(Provided records)

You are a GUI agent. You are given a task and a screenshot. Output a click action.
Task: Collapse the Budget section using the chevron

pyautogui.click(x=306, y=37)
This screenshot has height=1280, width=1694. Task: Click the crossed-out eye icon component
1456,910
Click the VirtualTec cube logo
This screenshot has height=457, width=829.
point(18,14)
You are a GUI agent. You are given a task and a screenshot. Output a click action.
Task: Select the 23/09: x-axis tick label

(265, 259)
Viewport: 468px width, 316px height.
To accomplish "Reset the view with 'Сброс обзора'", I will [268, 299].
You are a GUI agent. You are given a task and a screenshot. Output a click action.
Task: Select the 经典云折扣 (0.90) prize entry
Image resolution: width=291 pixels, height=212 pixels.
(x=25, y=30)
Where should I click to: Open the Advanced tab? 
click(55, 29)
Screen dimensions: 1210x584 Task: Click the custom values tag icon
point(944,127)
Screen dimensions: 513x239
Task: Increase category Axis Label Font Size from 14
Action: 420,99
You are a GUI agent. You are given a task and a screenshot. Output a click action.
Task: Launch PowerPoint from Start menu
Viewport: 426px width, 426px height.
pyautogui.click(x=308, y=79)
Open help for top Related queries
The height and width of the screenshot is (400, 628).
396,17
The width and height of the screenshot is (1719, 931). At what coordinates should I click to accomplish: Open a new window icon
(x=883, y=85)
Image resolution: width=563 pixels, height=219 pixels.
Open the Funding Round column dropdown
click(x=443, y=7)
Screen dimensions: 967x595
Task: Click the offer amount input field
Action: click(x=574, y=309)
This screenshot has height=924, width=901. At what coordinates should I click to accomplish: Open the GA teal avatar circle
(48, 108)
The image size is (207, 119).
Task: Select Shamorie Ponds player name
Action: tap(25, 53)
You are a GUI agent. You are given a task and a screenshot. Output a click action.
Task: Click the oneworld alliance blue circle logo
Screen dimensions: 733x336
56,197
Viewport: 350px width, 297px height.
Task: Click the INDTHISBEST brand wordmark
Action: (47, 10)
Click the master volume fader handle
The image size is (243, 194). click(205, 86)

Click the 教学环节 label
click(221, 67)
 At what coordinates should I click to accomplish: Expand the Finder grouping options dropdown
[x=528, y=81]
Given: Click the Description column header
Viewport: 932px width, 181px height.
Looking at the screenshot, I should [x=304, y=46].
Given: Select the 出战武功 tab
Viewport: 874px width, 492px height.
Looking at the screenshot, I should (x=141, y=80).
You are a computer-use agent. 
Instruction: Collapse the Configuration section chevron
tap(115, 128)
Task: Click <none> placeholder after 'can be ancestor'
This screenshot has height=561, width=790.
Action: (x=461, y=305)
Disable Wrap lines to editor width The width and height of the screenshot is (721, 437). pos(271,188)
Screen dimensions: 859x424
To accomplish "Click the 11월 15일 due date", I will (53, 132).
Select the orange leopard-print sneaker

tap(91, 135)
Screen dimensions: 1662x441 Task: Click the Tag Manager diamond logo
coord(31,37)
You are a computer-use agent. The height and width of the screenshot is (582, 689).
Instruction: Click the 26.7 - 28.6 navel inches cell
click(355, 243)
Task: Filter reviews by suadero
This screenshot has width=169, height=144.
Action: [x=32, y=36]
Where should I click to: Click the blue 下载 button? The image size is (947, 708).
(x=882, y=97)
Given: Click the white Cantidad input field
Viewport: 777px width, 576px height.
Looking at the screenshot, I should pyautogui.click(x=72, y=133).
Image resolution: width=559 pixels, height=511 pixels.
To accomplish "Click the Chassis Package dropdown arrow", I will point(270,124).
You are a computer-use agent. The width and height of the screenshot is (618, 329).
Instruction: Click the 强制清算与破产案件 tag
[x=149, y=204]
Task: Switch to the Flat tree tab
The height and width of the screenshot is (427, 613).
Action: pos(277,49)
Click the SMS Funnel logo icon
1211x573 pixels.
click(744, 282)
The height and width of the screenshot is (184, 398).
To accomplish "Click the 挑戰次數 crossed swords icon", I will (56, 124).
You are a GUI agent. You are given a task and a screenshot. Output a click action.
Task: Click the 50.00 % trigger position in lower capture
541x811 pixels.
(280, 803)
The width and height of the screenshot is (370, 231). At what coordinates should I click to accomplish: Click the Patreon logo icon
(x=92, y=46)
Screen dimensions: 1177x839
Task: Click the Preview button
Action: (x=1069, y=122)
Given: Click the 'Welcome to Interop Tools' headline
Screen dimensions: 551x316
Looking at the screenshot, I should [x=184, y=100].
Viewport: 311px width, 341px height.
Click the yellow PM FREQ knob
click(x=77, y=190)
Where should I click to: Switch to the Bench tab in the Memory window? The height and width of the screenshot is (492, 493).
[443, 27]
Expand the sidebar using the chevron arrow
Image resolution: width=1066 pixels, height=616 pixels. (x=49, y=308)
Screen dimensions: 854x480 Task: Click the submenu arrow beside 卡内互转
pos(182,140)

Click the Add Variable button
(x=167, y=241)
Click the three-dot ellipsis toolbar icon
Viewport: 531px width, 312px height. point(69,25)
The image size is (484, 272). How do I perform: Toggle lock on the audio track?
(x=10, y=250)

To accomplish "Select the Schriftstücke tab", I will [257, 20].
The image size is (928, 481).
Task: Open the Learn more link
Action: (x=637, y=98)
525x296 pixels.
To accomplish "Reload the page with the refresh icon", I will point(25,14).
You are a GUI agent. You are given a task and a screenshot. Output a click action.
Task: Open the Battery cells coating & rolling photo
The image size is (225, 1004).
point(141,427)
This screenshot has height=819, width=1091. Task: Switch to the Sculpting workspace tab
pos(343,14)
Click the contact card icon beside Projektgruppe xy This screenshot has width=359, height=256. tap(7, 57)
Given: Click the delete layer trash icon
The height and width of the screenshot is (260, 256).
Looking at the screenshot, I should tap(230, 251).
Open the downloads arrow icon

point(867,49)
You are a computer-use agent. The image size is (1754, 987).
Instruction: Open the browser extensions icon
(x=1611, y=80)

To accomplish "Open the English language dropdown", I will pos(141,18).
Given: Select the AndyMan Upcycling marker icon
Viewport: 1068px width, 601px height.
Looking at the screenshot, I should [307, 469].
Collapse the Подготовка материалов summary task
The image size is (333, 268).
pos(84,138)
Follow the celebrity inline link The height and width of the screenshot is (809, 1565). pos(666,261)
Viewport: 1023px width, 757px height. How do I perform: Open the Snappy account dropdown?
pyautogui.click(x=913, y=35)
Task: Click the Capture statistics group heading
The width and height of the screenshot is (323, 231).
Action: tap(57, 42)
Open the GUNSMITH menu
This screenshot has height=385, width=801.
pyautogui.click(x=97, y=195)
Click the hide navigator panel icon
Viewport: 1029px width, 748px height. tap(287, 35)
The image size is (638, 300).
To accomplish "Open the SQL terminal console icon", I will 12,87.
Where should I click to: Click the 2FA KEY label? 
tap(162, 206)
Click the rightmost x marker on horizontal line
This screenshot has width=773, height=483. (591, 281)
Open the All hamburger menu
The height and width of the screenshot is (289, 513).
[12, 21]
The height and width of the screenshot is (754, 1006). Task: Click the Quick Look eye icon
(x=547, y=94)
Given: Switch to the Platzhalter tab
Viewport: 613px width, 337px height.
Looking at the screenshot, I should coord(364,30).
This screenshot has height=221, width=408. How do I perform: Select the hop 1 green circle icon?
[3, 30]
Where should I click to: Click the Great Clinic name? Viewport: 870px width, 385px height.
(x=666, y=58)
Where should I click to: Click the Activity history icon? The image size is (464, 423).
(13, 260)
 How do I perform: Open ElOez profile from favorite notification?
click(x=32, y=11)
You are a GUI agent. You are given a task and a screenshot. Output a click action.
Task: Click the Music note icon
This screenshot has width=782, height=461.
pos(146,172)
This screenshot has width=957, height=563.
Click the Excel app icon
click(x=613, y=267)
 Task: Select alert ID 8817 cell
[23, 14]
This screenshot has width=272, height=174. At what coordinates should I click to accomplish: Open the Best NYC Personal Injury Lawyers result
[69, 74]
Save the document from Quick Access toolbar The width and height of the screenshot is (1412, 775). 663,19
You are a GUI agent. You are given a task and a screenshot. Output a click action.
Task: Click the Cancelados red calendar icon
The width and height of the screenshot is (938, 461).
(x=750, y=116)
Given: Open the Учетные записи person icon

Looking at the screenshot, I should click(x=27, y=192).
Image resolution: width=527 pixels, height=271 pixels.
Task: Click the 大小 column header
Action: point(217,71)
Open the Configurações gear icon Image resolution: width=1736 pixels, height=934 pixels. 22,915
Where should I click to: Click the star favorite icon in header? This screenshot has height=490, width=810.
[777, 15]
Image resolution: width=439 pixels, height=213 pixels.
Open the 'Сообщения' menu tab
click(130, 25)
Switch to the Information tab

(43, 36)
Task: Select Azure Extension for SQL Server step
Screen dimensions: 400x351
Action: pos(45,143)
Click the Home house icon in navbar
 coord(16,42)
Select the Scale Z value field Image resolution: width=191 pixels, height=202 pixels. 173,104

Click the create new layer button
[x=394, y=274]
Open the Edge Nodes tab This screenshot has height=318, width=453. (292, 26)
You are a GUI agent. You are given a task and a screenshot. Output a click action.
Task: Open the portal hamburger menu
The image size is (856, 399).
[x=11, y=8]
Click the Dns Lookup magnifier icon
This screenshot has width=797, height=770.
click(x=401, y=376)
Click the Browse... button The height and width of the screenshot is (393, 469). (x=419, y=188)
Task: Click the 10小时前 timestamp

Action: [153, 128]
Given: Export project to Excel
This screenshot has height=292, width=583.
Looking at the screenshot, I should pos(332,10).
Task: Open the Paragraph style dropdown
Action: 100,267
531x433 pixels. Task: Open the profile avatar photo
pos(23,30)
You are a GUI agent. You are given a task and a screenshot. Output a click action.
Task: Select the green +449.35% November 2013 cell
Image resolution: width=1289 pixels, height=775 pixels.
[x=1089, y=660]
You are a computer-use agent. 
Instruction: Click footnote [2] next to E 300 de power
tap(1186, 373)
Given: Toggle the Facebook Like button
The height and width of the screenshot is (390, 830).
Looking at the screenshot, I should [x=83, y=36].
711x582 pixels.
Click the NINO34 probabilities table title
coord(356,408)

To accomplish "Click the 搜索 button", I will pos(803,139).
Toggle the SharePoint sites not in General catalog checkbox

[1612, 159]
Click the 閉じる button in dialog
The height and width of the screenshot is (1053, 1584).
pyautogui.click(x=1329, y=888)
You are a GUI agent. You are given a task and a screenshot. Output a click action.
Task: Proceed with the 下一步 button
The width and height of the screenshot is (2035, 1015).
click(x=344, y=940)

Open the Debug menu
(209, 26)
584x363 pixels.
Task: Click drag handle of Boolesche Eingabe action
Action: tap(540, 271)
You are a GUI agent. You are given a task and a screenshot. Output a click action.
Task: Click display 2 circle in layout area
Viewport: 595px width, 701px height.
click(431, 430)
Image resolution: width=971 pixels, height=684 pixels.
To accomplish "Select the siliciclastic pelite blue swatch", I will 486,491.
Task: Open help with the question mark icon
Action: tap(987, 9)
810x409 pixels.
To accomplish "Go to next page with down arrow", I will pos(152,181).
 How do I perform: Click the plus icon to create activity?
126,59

(End Provided records)

## Your assignment
What you return must be an exact retyping of the lines above starting at the line with "How do I perform: Open ElOez" and ending at the line with "Task: Click the Cancelados red calendar icon", and nothing besides.

## Your solution
 How do I perform: Open ElOez profile from favorite notification?
click(x=32, y=11)
You are a GUI agent. You are given a task and a screenshot. Output a click action.
Task: Click the Music note icon
This screenshot has width=782, height=461.
pos(146,172)
This screenshot has width=957, height=563.
Click the Excel app icon
click(x=613, y=267)
 Task: Select alert ID 8817 cell
[23, 14]
This screenshot has width=272, height=174. At what coordinates should I click to accomplish: Open the Best NYC Personal Injury Lawyers result
[69, 74]
Save the document from Quick Access toolbar The width and height of the screenshot is (1412, 775). 663,19
You are a GUI agent. You are given a task and a screenshot. Output a click action.
Task: Click the Cancelados red calendar icon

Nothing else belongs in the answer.